TEXT TO READ =
--------
The generosity of collectors and book exchanges has been of valuable assistance to me in bringing the detailed specifications of many makes of engines to you. The various book exchange services are also a help to the engine collector in locating these old catalogs and instruction repair books for the engine he is rebuilding. Other sources of such literature are in the libraries, implement dealers and heavy hardware stores that have been in business for many years. Today it is possible in libraries to make photo copies of the literature you need.

Often it is rewarding to have the book exchange service put your name on file for the particular book you need. In that way you get first chance to obtain the book should it come in, and before the new lists are circulated.

Flint & Walling Manufacturing Company of Kendallville, Indiana, were producers of the Hoosier Gas and Gasoline Engines. The two sizes built were a 3 hp. and 6 hp. four-cycle, vertical single cylinder hit and miss engines. A castiron sub-base of sufficient height for the double flywheels to clear the floor and also house the fuel tank made a substantial mounting for the closed crankcase and cylinder. A drip tank cooling system was used, mounted on the engine skid, and the water pump provided the circulating of water over the drip screen cooling tank.

The fuel mixing valve was mounted on the side of the water-cooled cylinder head and the mechanical exhaust valve and automatic intake valve was also located in the cylinder head. A plunger type fuel pump raised the fuel to the mixing valve with an overflow back to the fuel tank.

The battery ignition system had a spark advance device to retard the spark timing and avoid backfire, together with a coil and make and break igniter.

Does anyone know anything about the F. M. Wakins Engines? What about rarity and age? Nameplate reads -- F. M. Wakins gas and gasoline engines, Cincinnati, Ohio. Flyball governor driven by belt from crankshaft, 34' flywheel, bronze bearings, 5' piston and magneto???

Would appreciate hearing from any of the readers on this one. Need information on fuel line hook-up.
--------
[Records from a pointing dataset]
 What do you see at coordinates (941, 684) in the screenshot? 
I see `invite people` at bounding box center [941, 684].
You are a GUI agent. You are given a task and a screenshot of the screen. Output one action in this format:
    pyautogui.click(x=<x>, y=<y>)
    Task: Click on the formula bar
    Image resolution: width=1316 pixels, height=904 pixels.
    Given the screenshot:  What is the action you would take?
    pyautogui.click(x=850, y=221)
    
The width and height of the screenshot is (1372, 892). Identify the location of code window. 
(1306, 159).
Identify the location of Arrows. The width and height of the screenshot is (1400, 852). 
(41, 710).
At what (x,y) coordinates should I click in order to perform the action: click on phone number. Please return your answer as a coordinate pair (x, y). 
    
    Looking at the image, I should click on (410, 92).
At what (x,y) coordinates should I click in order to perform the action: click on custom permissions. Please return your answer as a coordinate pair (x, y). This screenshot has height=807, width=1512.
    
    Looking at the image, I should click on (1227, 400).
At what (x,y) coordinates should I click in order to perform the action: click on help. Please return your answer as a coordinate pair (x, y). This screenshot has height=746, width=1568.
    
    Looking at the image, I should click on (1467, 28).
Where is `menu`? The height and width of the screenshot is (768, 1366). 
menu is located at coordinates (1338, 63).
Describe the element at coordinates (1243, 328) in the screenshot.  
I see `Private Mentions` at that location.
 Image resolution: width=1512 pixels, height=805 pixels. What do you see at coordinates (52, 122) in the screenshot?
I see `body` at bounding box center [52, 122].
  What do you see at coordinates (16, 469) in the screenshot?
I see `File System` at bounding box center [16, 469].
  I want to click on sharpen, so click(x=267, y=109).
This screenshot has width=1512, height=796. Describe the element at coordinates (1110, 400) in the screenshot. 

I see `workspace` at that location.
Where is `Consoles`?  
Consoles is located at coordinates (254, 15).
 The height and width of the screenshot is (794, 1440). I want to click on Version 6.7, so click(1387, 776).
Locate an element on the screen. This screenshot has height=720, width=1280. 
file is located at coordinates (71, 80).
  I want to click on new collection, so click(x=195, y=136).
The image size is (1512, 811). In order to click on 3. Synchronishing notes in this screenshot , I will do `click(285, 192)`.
--------
TO DO =
1: In the engine text, turn the paragraph beginning "Flint & Walling Manufacturing Company" into a short list that keeps its main facts.
2: Using the engine text, explain in one to three sentences why it can pay to have a book exchange service put your name on file for a book you need.
3: Write the next part of the engine text, picking up after its final sentence.

ANSWER SET =
1:
- Flint & Walling Manufacturing Company of Kendallville, Indiana, made the Hoosier Gas and Gasoline Engines.
- Two sizes were built, 3 hp. and 6 hp., both four-cycle, vertical single-cylinder hit and miss engines.
- A cast-iron sub-base, tall enough for the double flywheels to clear the floor, held the fuel tank and supported the closed crankcase and cylinder.
- Cooling came from a drip tank mounted on the engine skid, with a water pump circulating water over the drip screen cooling tank.

2: With your name on file, you get the first chance to obtain the book if it comes in. You get that chance before the new lists are circulated.

3:
Hoosier engines were also built in the horizontal style in sizes of 9, 12 and 15 hp. These were of the conventional type of open crankcase, with double flywheels, water-cooled single cylinder, four cycle design. The heavy cast-iron subbase housed the gasoline tank. A plunger fuel pump raised the gasoline to the mixing valve, which was mounted on the cylinder near the head. A flyball governor is located near the crank end of the engine and gear driven from the pinion on the crankshaft. The ignition is the same as used on the vertical models. The cooling system is of the drip cooling type as used on the smaller units.

From the 1912 catalog of the Domestic Engine and Pump Company of Shippensburg, Pennsylvania, details and specifications of a complete line of portable and stationary machines in both water and air-cooled engines were offered by H. J. Hush, sales agent in New York City.

Many combinations of engines and pumps, cord wood saw outfits and pneumatic water systems were described in the catalog, using the engines as the prime movers for these various applications of the Domestic engines.

Various fuel systems were listed as standard accessories so these machines could be fitted to operate on gasoline, benzine, naptha, distillate or grain alcohol. (One might wonder what would happen today if grain alcohol was available for fuel??) These engines could also be fitted to operate on natural gas.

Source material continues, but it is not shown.